- _Do this_: Output the part of the rows that begins with the line containing "Screen dimensions: 916x515" and runs through the end of the rows as a Markdown table with the columns Row and Line, one row per line, leaving out blank lines and pictures.

[Extracted rows]
** START **
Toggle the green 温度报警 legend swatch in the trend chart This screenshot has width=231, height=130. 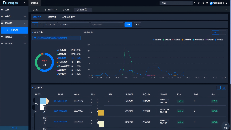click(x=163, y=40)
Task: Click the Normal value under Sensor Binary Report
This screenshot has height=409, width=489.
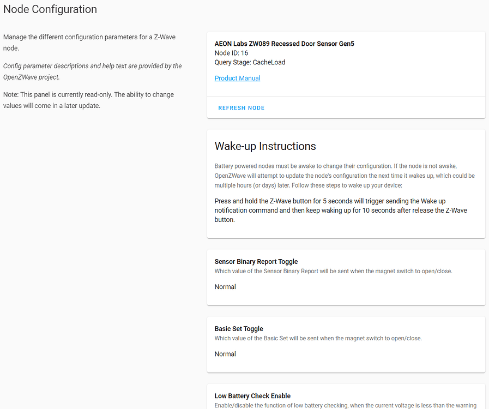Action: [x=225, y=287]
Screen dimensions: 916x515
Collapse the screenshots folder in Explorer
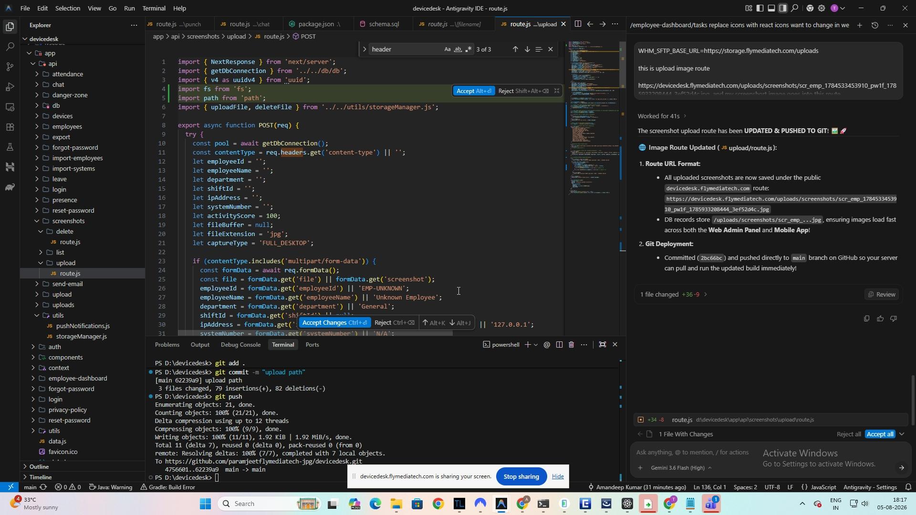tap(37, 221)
** END **
- _Result_:
| Row | Line |
|---|---|
| 1 | Screen dimensions: 916x515 |
| 2 | Collapse the screenshots folder in Explorer |
| 3 | tap(37, 221) |